A problem with the ADA’s section on parking, said JoePete Wilson, director of the U’s Center for Disability Services, is that it discourages an excess of the minimum accessible spaces required.
During the Olympics, an excess of handicap accessible parking was installed with the mindset that if any problems were to arise, the cheapest and easiest solution is to eliminate spaces to meet the minimum number.

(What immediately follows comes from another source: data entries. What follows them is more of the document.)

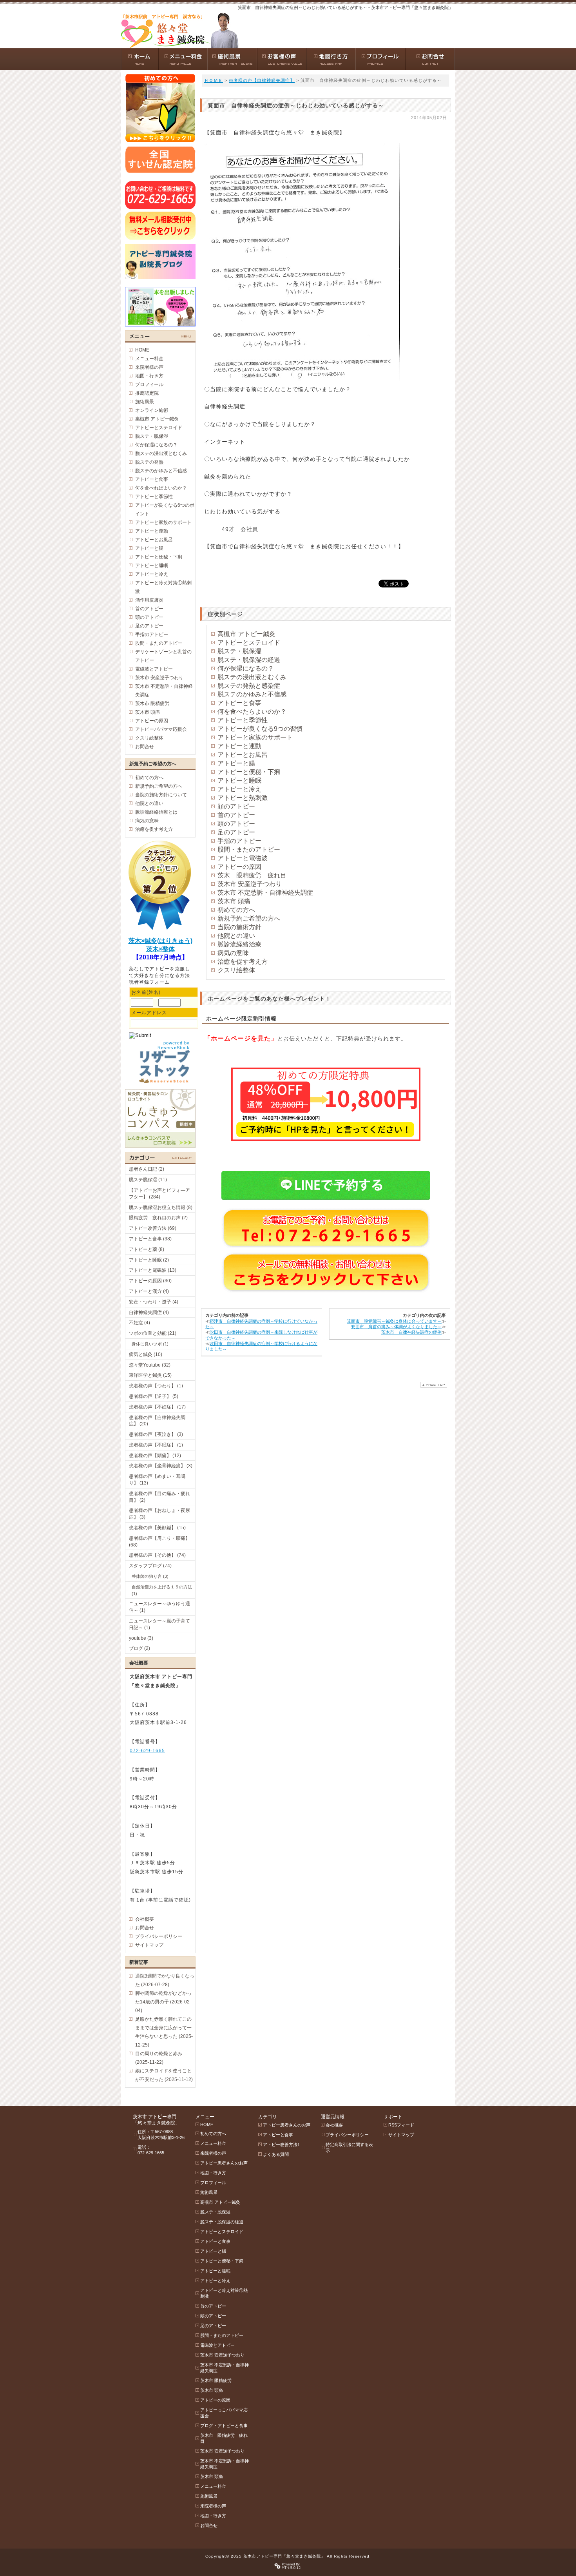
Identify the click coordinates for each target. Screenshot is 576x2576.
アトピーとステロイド (248, 642)
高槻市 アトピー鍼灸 (246, 634)
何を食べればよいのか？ (161, 488)
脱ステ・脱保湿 (239, 651)
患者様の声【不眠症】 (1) (156, 1445)
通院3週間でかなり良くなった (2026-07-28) (164, 1980)
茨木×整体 (160, 949)
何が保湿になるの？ (245, 668)
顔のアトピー (236, 806)
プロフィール (149, 384)
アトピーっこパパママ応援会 (224, 2412)
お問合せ (144, 746)
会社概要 (144, 1919)
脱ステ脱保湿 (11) (148, 1179)
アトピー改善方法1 (281, 2144)
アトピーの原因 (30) (150, 1280)
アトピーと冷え (239, 789)
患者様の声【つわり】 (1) (156, 1386)
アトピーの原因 (239, 866)
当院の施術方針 (239, 927)
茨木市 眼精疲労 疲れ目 (224, 2438)
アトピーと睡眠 (239, 780)
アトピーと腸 (236, 763)
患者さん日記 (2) (146, 1169)
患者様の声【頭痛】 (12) (155, 1455)
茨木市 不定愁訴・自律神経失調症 (265, 892)
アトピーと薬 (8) (146, 1249)
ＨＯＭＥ (213, 80)
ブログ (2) (139, 1648)
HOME (142, 350)
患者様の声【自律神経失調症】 (262, 80)
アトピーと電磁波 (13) (152, 1270)
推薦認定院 (147, 393)
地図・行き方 (149, 376)
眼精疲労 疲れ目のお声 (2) (158, 1217)
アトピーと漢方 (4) (149, 1291)
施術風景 (144, 401)
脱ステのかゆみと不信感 (251, 694)
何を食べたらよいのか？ (251, 711)
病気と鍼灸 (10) (145, 1354)
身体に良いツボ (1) (150, 1343)
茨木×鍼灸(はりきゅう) (160, 940)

“The law pits the spirit of ADA against the technical details of it,” Wilson said.
The U’s policy is now to only meet the minimum requirement, said Patti Ibholm, assistant director of parking enforcement.
Three of the five accessible spaces in the now-closed visitor lot were in excess of the minimum required for that lot. If it had remained open, those three would probably have been converted to regular spaces, she said.
Another problem with the law is that it requires a lesser percentage of accessible spaces for larger lots.
A lot with only 26 spaces requires two handicap accessible spaces-more than seven percent of the total, but a lot with 400 spaces only needs eight-just two percent of the total.
That means that if the parking spaces near the bookstore were considered a separate lot, the U would be required to add another three accessible spaces in the area between the library and the dance center.
Wilson said it is too early to tell how many people will be affected by the new arrangement.
Ibholm said that if any patrons have trouble or are worried about their safety, they could always contact campus security for an escort.